Le préservatif
Les préservatifs, parlons-en. Ce sont des inventions géniales. Ça sert à la fois de contraception et de protection contre les infections sexuellement transmissibles (IST) : qui dit mieux ? Alors, comment ça marche ? Qu’est-ce qu’il faut faire? Et ne pas faire? Explications.
Mode d’emploi
Avant de commencer : choisir plutôt des préservatifs avec réservoirs et lubrifiés. Vérifier la date de péremption sur l’emballage. Vérifier qu’ils sont aux normes « NF » ou « CE » (logo sur l’emballage).
Et puis, c’est parti ! Sortir le préservatif de son emballage. Ciseaux, dents, ongles interdits. Pour ne pas risquer de le déchirer. Y aller donc dé-li-ca-te-ment.
Pour le préservatif masculin, d’une main, pincer le sommet pour qu’il n’y ait pas d’air, de l’autre le dérouler sur le pénis en érection. Ça, c’est en théorie. En pratique, ça peut être ton/ta partenaire qui s’en occupe. Plus sensuel. Après le rapport, se retirer avant la fin de l’érection. Bien retenir le préservatif à la base, l’enlever, faire un nœud et poubelle.

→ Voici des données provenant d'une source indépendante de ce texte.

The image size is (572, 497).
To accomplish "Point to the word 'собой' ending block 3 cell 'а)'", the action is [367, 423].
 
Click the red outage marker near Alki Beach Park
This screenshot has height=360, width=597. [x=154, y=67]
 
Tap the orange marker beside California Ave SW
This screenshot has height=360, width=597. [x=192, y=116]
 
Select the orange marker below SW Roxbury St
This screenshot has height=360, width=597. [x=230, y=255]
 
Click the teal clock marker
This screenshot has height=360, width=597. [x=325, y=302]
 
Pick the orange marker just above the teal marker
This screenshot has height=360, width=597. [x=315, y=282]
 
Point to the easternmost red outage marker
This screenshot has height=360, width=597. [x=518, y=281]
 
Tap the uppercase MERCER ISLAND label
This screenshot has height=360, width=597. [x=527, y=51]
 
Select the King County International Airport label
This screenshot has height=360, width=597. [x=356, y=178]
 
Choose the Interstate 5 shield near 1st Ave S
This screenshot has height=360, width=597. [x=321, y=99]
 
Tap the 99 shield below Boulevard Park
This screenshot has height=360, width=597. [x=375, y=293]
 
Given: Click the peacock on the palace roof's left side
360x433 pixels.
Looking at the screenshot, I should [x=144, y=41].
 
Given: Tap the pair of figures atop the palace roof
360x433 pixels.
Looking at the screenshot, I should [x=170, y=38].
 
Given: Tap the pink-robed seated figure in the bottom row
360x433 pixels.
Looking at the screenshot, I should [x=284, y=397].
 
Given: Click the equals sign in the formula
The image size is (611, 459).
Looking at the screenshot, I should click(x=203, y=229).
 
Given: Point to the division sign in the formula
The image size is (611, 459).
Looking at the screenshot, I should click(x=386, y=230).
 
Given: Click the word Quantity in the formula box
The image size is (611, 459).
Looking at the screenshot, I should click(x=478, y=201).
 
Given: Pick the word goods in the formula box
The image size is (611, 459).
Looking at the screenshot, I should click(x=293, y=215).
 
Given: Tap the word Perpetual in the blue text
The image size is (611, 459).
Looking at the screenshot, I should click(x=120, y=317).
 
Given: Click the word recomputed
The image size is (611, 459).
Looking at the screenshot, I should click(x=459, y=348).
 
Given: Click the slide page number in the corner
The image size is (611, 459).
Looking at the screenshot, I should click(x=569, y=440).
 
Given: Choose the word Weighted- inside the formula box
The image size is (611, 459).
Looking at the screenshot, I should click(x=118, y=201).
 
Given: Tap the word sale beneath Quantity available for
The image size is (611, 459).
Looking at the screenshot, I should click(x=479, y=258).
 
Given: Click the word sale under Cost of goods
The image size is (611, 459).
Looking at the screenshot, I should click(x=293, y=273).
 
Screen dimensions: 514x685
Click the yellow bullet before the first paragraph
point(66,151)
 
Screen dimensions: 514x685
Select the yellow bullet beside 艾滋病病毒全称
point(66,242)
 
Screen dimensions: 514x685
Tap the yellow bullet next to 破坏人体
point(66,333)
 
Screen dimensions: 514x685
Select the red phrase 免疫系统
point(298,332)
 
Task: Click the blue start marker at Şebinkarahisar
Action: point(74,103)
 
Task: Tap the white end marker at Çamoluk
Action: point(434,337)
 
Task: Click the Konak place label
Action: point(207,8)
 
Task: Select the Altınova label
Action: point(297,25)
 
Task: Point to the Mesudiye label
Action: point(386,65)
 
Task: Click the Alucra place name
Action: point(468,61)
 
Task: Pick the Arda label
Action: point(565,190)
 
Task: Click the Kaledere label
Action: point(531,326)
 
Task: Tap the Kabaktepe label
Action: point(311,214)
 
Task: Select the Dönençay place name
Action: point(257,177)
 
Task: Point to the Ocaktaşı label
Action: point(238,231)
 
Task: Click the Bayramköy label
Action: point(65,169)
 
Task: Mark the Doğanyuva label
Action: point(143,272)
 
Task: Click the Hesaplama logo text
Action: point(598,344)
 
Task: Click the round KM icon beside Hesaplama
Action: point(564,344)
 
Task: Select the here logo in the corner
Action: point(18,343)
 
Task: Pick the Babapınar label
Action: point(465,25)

L’explication en image, c’est par ici.
Pour le préservatif féminin, pincer l’anneau du fond entre pouce et index pour obtenir un « 8 ». Choisir la position la plus confortable : allongée, accroupie, assise, debout un pied sur une chaise. L’insérer dans le vagin. Avec un doigt, le pousser le plus profondément possible. L’anneau extérieur, lui, doit déborder sur la vulve. Ça y est, il est en place. Gros avantage de ce préservatif : on peut le mettre plusieurs heures avant le rapport sexuel. Pas besoin de s’interrompre. Des détails et des images, ici.
Ça peut même augmenter le plaisir
Grâce aux préservatifs, pas d’angoisse qui viendrait tout gâcher. On peut s’abandonner au plaisir. Bon, ça, c’est quand on l’utilise sans problème. Ce n’est pas toujours le cas. Y en a qui rechignent : « On ne ressent pas les choses aussi bien »… « Ça diminue le plaisir »… Pas forcément. Il y en a qui créent même des sensations. Nervurés, perlés, parfumés à la vanille, à la banane, au chocolat. Il y en a des hyper-fins. Il y en a même à effet chauffant, d’autres qui prolongent l’excitation et retardent l’éjaculation…
Quant au préservatif féminin, les garçons, ça leur plaît. Ils ont, disent-ils, encore plus de sensations qu’avec un masculin, et ceux qui se sentent serrés dans le préservatif masculin sont très contents... Les filles aiment aussi : souvent, l’anneau extérieur stimule le clitoris pendant la pénétration. Le préservatif, ça peut même augmenter le plaisir !
Oser parler des préservatifs
C’est vrai. C’est parfois un sujet délicat à aborder. On vient de rencontrer quelqu’un. Le flirt, de plus en plus poussé, finit au lit. On ne sait pas trop comment en parler. On n’a pas envie de tout interrompre. Il n’y a pas de honte à avoir. C’est important pour tous les deux. Il suffit d’une seule fois pour se transmettre une IST, même la plus grave, le VIH/sida. Alors n’hésite pas !
Où en trouver ?
Partout, pour les préservatifs masculins ! Dans les pharmacies, les supermarchés, les distributeurs automatiques… Parfois à seulement 20 cts. On peut même en avoir gratuitement : dans les Centres de dépistage anonyme et gratuit (CDAG), dans les Centres d'’information, de dépistage et de diagnostic des infections sexuellement transmissibles (CIDDIST), dans les Centres de planification ou d'éducation familiale (CPEF), et même auprès de l’infirmière scolaire.
Les préservatifs féminins sont disponibles en pharmacie et dans les CDAG, CIDDIST et CPEF.